E is for...Egg Muffins and Enchiladas

When we got up yesterday we had snow. LOTS of snow. And it kept snowing all day, so it was a perfect day to bake and cook. We picked up a couple dozen raw corn tortillas in Arizona, so I dug out the griddle and baked them all - then I had to do something with them. I absolutely love cheese enchiladas, so chopped an onion, opened a can of enchilada sauce and a can of tomato soup, and pulled out the giant bags of Sam's Club grated cheese. I was going to add a chunk of cream cheese too, but when I opened the wrapper I saw the biggest glob of mold I've ever seen! I jumped, screamed, and threw it in the trash really fast so it couldn't spread! (No, I didn't take a picture - posterity doesn't need that!) The enchiladas came together just fine without cream cheese, and it's always good to know all I have to do for dinner is stick a casserole dish in the oven, and viola! 

We recently had a cauliflower that needed to be used, and had seen ideas on Facebook for making everything from bread to pizza with that simple veggie, so decided to try egg breakfast "muffins." They were yummy!
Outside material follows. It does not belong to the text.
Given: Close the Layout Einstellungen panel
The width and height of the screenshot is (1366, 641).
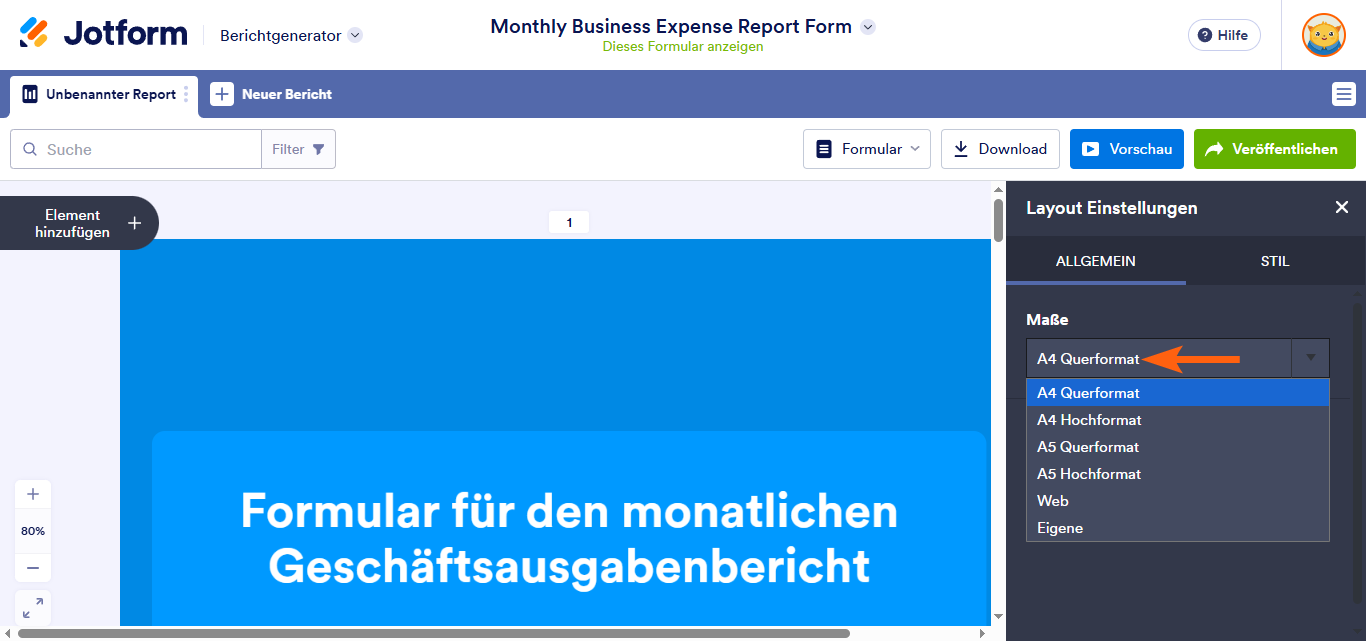Looking at the screenshot, I should click(x=1341, y=207).
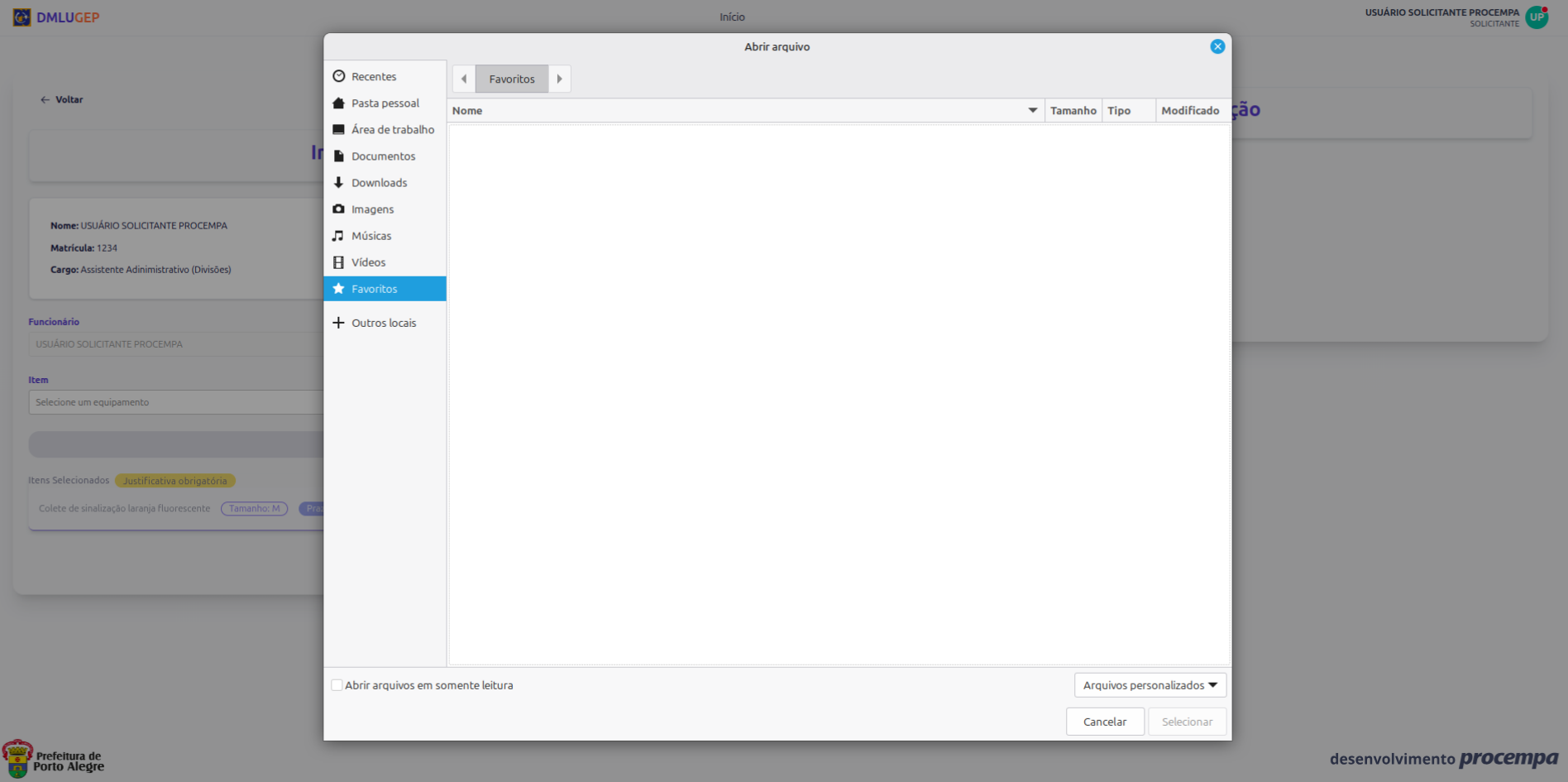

So yesterday the hubby made another batch. One head makes two dozen or so egg muffins and I don't care for as much heat as he does - so he split the batch.  Great idea, right? His had the green chiles and the cayenne, mine just had bacon and chopped veggies. So this morning I get out my egg muffin, warmed it up a bit and took a bite. ARGGHHH! He added PEPPER.  Lots and lots of pepper, apparently. He figured it wasn't chile so I wouldn't mind. I have 11 more of those to eat. 😐 But it really is a good recipe, and you can add anything you want to customize them. There are no exact measurements...just toss things in! I might try some cream cheese next time if it's not growing green hair.

Cauliflower Egg Muffins

1 head of cauliflower, finely shredded or chopped
5 large eggs (or enough to make the mixture kind of like a batter - not sloppy, but not dry)
about a cup of shredded Cheddar cheese - or whatever cheese you like
cooked bacon or ham
chopped onion
chopped bell pepper
chopped fresh spinach
etc. etc.

Mix everything together, and plop spoonsful into well-greased or sprayed muffin tin cups. Top with a little more shredded cheese if desired. Bake at 350° for about half an hour. These freeze just fine.

On a side note - all that heavy wet snow collapsed the roof on my screened garden beds. Rats. I told hubby when he built it that it didn't need the screen on top, so this year we'll try it that way. (We have a couple of big screened "rooms" around all our garden beds to keep the deer, mice and rabbits from having their way with our vegetables.)


  1. The egg muffins look yummy. I'm sure they make for good comfort food in cold weather.



  2. Wow, I've made the little egg cups, but not with cauliflower. Does it change the taste any?